Prasad is offered in Hindu temples as holy and divine gifts from the gods that are seen as blessings and something that one must not refuse. These types of prasads are so interesting that refusing them would be silly.
Mahaprasada are offerings of food to Jagannath and his siblings who are worshipped in the temple. These offerings are made 6 times a day and are simple because the food is cooked in earthen pots over a fire. The food is first offered to the deities and is then served to worshippers who come to the temple seeking blessings. The mahaprasada is served on a banana leaf and can contain up to 56 food items.
2. Sri Venkateshwara Temple, Tirupati
The Tirupati laddoo is renowned as it is not available anywhere else is India as it has a geographical copyright and a distinct flavour. The laddoos are available in 2 sizes. It takes up to one tonne of besan flour, 10 tonnes of sugar, 700 kg of cashew nuts, 150 kg of cardamom, 300 to 500 litres of ghee, 500 kg of sugar candy and 540 kg of raisins on a daily basis to prepare this gift from the gods. The recipe to making it is more than 300 years old.
3. Mahadeva Temple, Thrissur, Kerala
This Shiva temple on the campus of the National Heritage Centre in the village of Mazhuvanchery distributes educational textbooks, CDs, writing material and brochures as prasadam. The temple trust believes education and literacy is the best blessing from God. We completely agree with them. Kudos!
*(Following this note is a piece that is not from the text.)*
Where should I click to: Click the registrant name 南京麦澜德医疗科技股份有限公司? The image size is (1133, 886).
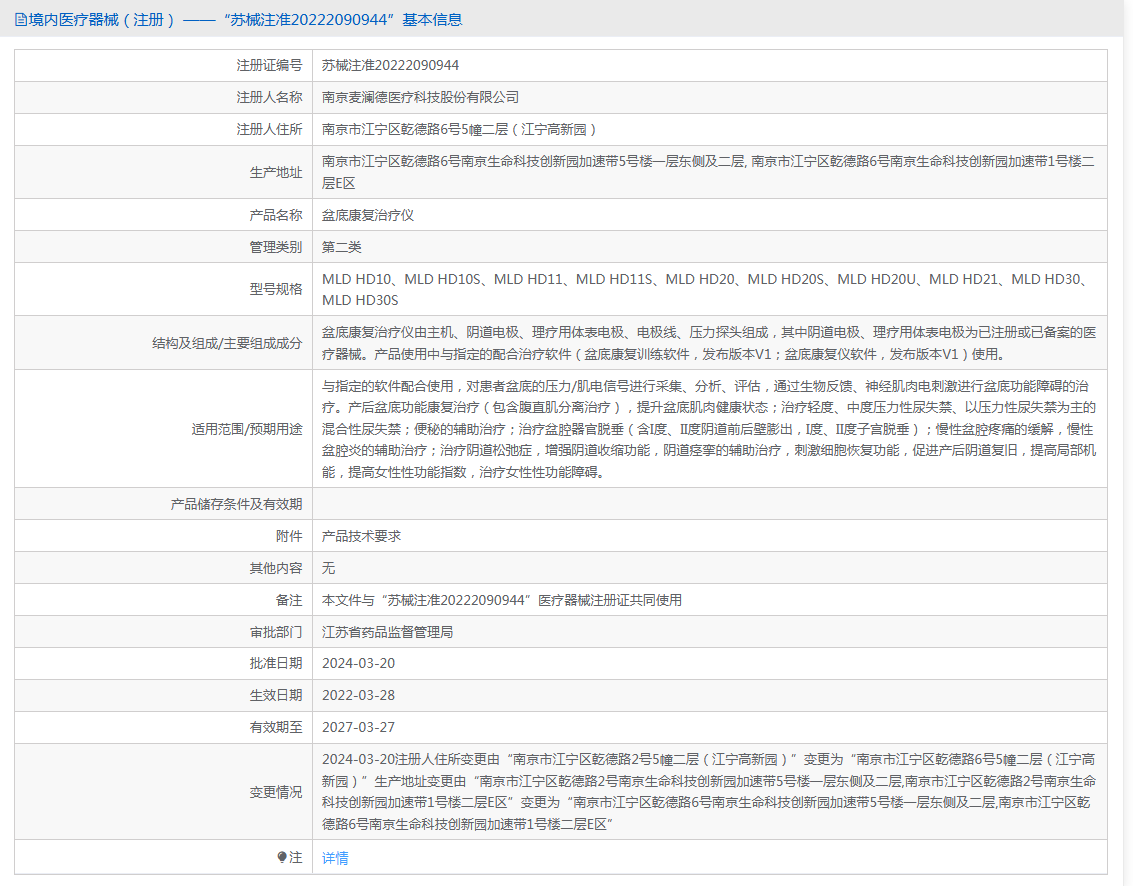coord(420,97)
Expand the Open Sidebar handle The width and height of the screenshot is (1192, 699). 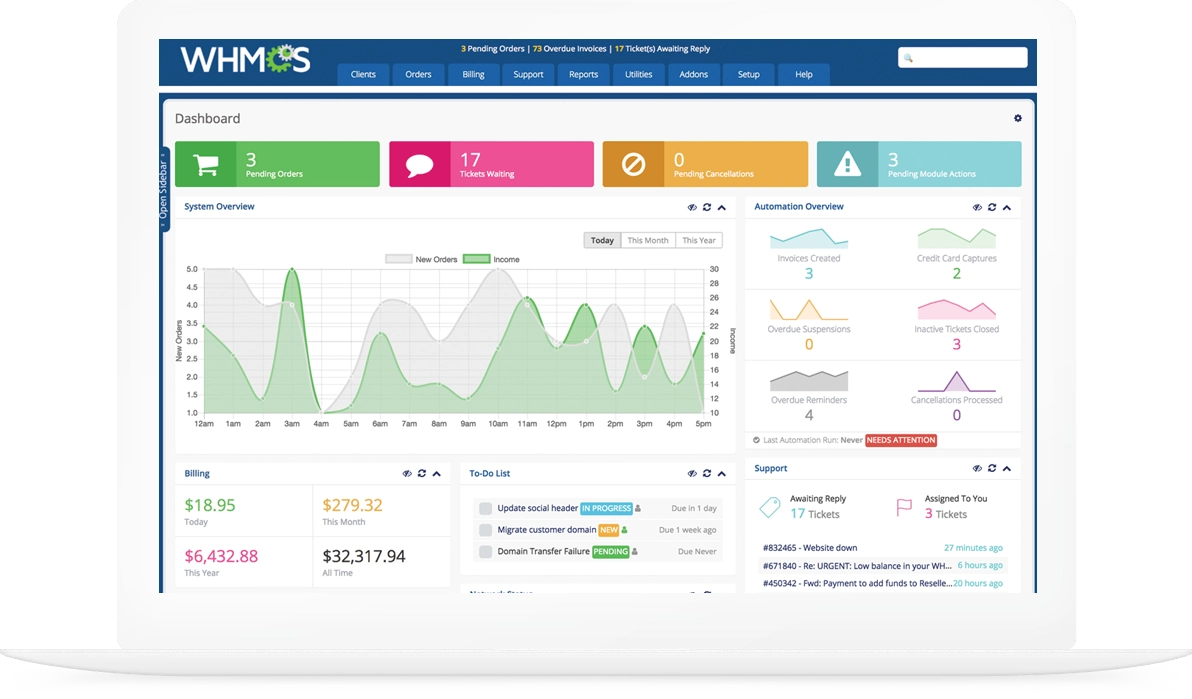click(163, 190)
4. Mata Vaishno Devi, Katra, Jammu & Kashmir
Vaishno Devi receives several devotees every year and their prasad might be one of the reasons why. The prasad is enclosed in a plastic packet and contains a mixture of moori (puffed rice), shredded coconut, sugar balls, and pieces of dried apple. The prasad can always be delivered via speed post.
5. Azhagar Kovil, Tamil Nadu
This temple is situated 21 km from Madurai. Many farmers in the area bring grains such rice and pulses to the temple as offerings which are then made into crispy dosas as prasadam.
6. Khabees Baba Temple, Uttar Pradesh
Khabees Baba was a local saint in the Sitapur district who died while worshipping Shiva. He was known to have healing powers and a fondness for fine liquor. There are no priests in this temple nor is there any deity. Two slipper shaped structures in the temple symbolise the feet of the Baba over which devotees pour the liquor. Some of the drip off is collected and offered to devotees as prasad. Do remember not to obstruct the ritual pouring of the liquor with your face. 😉
7. Sree Krishna Temple, Amblapuzha, Kerala
The prasad at this temple is a simple rice pudding or palpayasam. The flavour of the payasam is very unique and the recipe has been a secret guarded within the temple for generations.
8. Dhandayuthapani Swami Temple, Tamil Nadu
The temple dedicated to Murugan is located in the Palani hills of the southern state. The prasad there is considered to be the oldest form of jam as it is made of five fruits, sugar candy and jaggery. It was previously made by hand but now it is all machine made.
9. Ganpatipule Temple, Maharashtra
This temple dedicated to Ganesha offers prasad that’s fit for a king. Khichdi, pickle and boondi which are simple and filling. The evening bhog is even better as it consists of masala rice and pickle.
This temple in Nathdwara, Rajasthan, is devoted to the deity Shrinath where prasad is mathadi, a type of deep fried pastry, which is then dipped into a well of sugar syrup. ‘Thor’, a savoury variety is available for those who don’t have a sweet tooth.
11. Sammed Shikharji Temple, Jharkhand
One of the most holy places for Jain pilgrims, devotees have to make a 21 km climb to a mountain peak where 24 Tirthankaras obtained moksha through meditation. The doliwallahs (palaquin carriers) committee offers a refreshing drink of jaggery, water, honey and spices that is brewed together called kadha to help tired pilgrims regain their energy.